Foods & Culinary

The Atlanta bakery tries to live up to its name

Leah Lonsbury founded a nonprofit organization Bakery only in 2017 as a resettled refugee location on Metro Atlanta for paid professional training with a living wage. The bakery offers displaced persons fleeing their home countries the opportunity to acquire new skills and professional certifications such as ServSafe to ensure long-term economic security and to find themselves in America. The foot in the door can be transformative for the apprentice bakers, many of whom have fled violence or conflict in countries like the Central African Republic, Congo, Pakistan and Syria.

Lonsbury moved to Atlanta from Madison, Wisconsin, where a friend had created a program for those previously incarcerated who were recently released from prison. The program took advantage of the marketplace and provided an opportunity for individuals to learn new skills and rebuild their lives after imprisonment. She was inspired. With a small grant from Oakhurst Btist, where she attends church, Lonsbury has tweaked the concept and tailored it to the refugee experience in Atlanta.
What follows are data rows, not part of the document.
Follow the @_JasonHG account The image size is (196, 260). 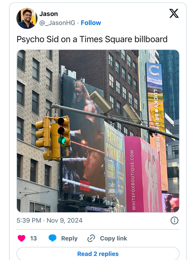pos(91,23)
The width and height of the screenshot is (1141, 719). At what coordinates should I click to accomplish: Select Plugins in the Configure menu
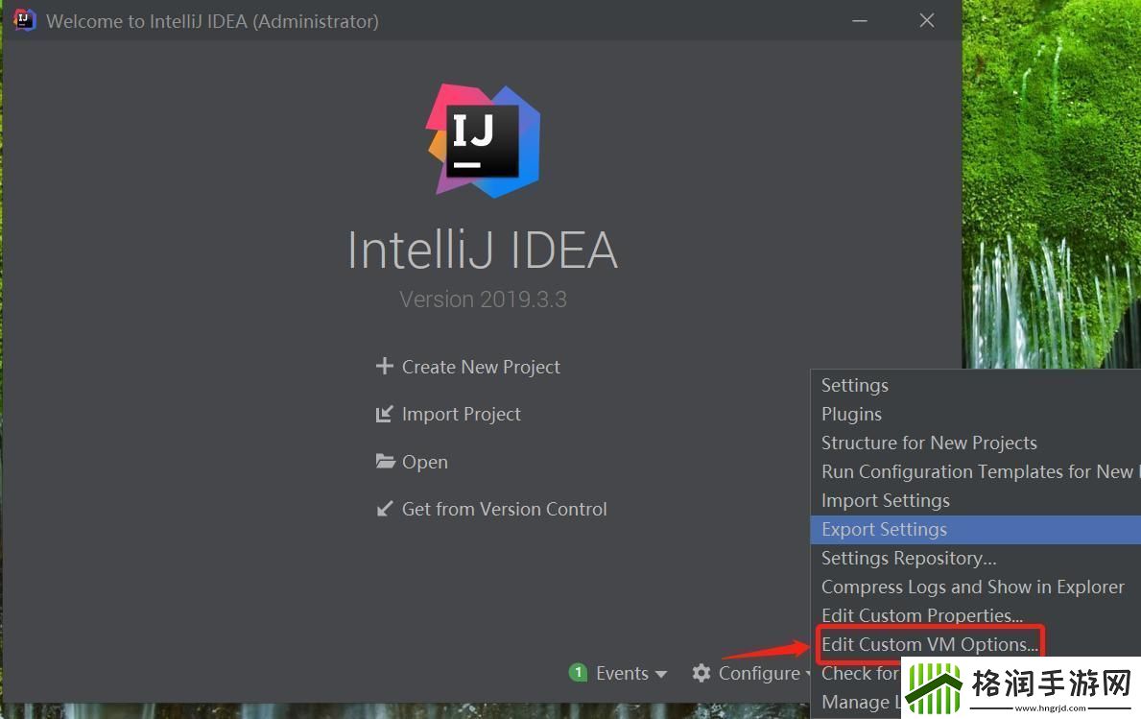tap(851, 414)
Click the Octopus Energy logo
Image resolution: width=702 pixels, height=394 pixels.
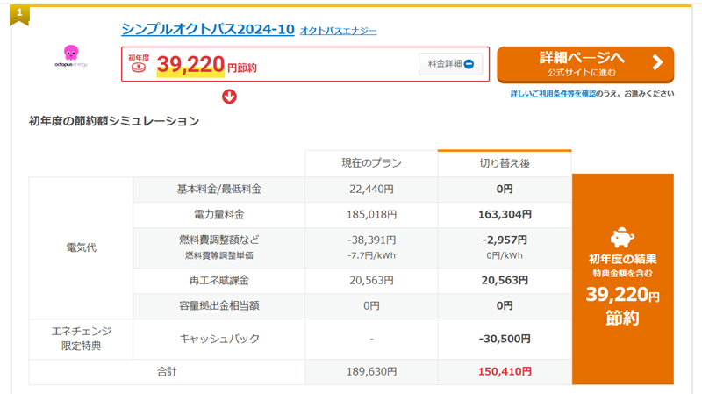click(72, 57)
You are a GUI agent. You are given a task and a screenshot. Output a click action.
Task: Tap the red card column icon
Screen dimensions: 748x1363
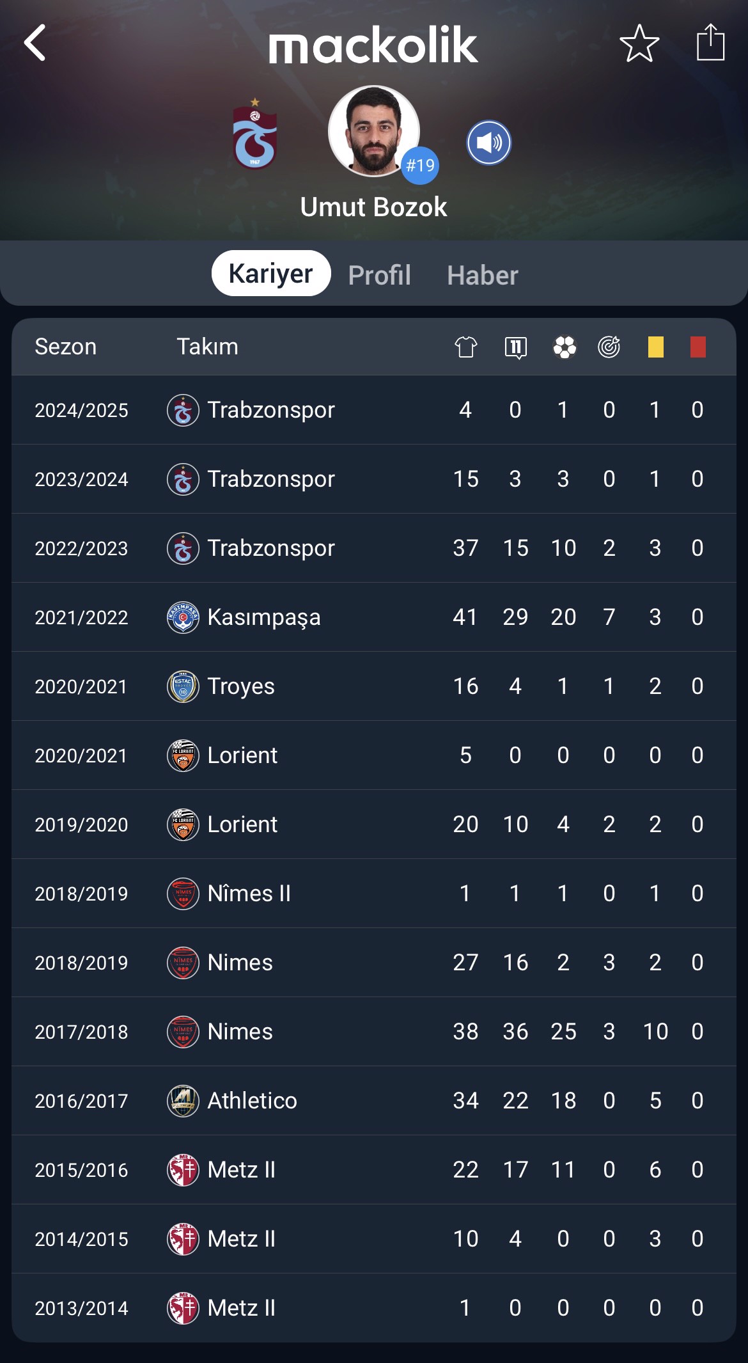click(698, 347)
“We start people at $ 15 an hour, which I don’t know anywhere else in Atlanta. You can go into college without a high school diploma and get paid to train and work that literally pays off, ”says Lonsbury. “Our people are buying houses and a second car so they can get to and from work independently and safely and begin a college education during the pandemic. When people have access to a living wage, everything else starts to obey. “

Something Employees at Just Bakery have come to the USA in recent years, others came as children and hardly remember their homeland. Eating becomes a connection.

A recent employee photo

Andrew Hetherington

Just Bakery operates from a licensed commercial kitchen outside the town of Clarkston, east of Atlanta, and sells its baked goods through pop-ups, deliveries and deliveries in the neighborhood. Using as many local and sustainable ingredients as possible from Georgian growers and companies, such as pecans from New land orchards and coffee from Clarkston-based Refuge Coffee Co., most of the bakery’s popular products are American baking classics, such as dark chocolate chip cookies with sea salt, multigrain bread, blueberry muffins, and cinnamon buns.
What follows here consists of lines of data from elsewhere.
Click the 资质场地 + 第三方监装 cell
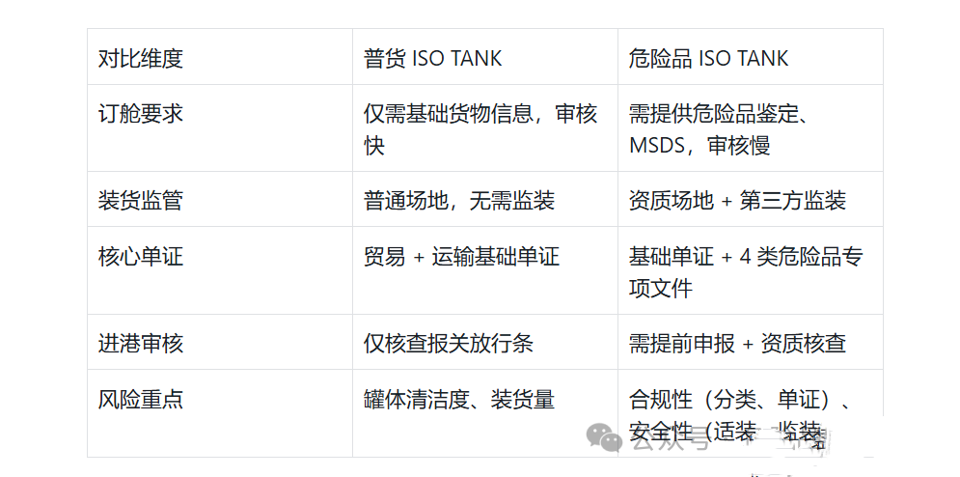 click(737, 200)
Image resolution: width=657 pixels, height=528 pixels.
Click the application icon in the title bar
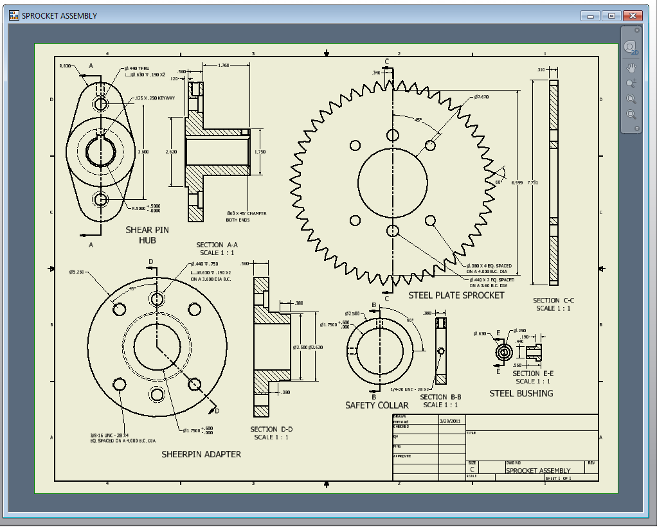coord(13,15)
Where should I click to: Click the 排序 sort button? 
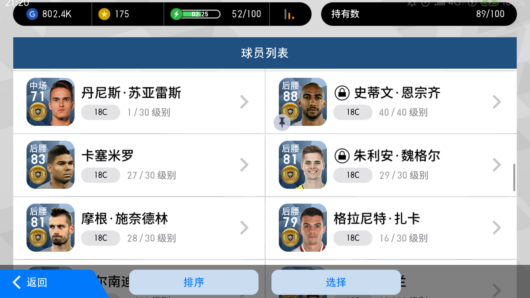[x=194, y=282]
But the bakers often use ingredients and recipes from their own background. Head baker Bhima Tha was inspired by her homeland Nepal with the jeera cookie, a slightly sweet, spicy shortbread. The peanut butter curry cookies are flavored with a hint of ginger. The peanut comes from several Just Bakery’s kitchens. Then there’s the plantain-based banana bread that was sold on Giving Tuesday last year to celebrate African bakers.
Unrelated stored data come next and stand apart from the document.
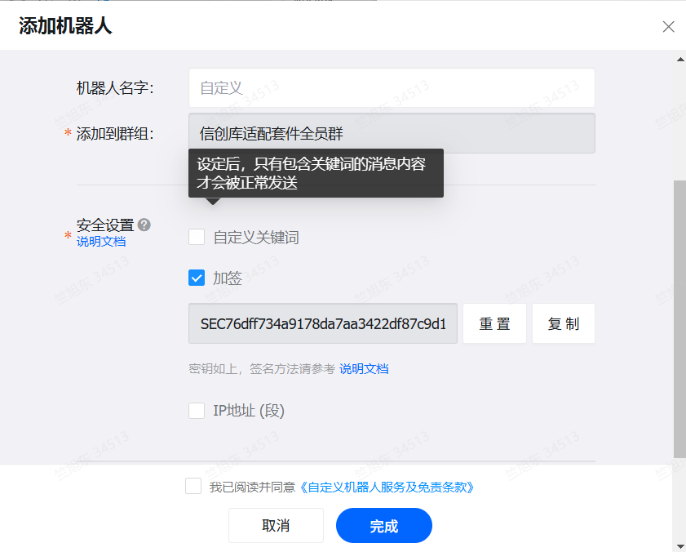Open the 说明文档 link under 安全设置
Image resolution: width=686 pixels, height=552 pixels.
[x=101, y=242]
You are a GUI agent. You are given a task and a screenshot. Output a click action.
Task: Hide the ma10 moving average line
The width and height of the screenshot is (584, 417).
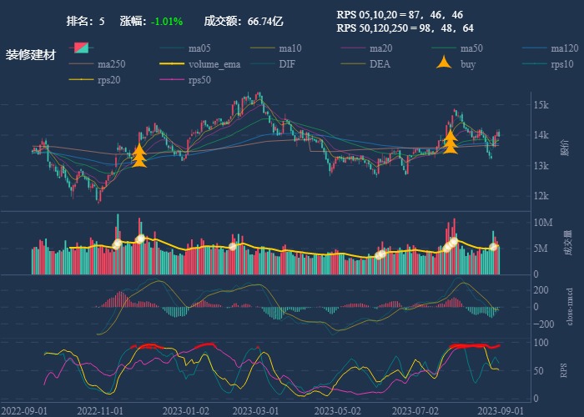289,48
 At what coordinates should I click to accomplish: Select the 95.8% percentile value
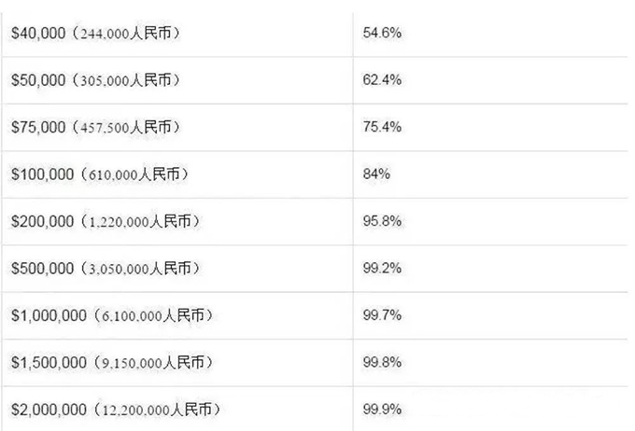pyautogui.click(x=382, y=221)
“Food is the link between people and an opportunity to get to know each other and creep over perceived or real differences,” says Lonsbury. “I wish more people knew about us and we had access to more people because I think we have a really amazing thing going on because of the great people who work with us.”

Cinnamon buns ready for frosting

Cinnamon rolls

Andrew Hetherington

Four crispy baked Cheddar Scallion Scones sit on a wooden board

Cheddar Scallion Scones

Andrew Hetherington

There was a surge in sales at the start of the pandemic, but Lonsbury says sales are down. Throughout the health crisis, running a not-for-profit bakery has been difficult, especially when it comes to payroll. Now that COVID-19 vaccines are rampant and people are starting to venture out more, she hopes business will return too. She commends local organizations and the Atlanta community in general for continuously supporting Just Bakery and developing it into a refugee-led organization.

They are now working on opening a storefront, a place where the community can come together, and expanding Just Bakery’s training program so it can make an even bigger impact.

“We have been so lucky and the ways that opened doors in the church. It is so that you need it, ”she says. “People said ‘yes’ and were as generous at the right time as the church let us bake for free.”

“It’s now a non-profit, refugee-run organization, and we have partners who are doing an incredible job all around us. We are rich in people, experience and resources. ”

Customers can pre-order for collection or delivery through Just Bakery website. Just Bakery currently delivers to Atlanta (within the radius), Avondale Estates, Brookhaven, Chamblee, Decatur, Pine Lake, Stone Mountain and, Tucker. The bakery also sells its baked goods on Saturday mornings at Oakhurst Farmers Market in Decatur.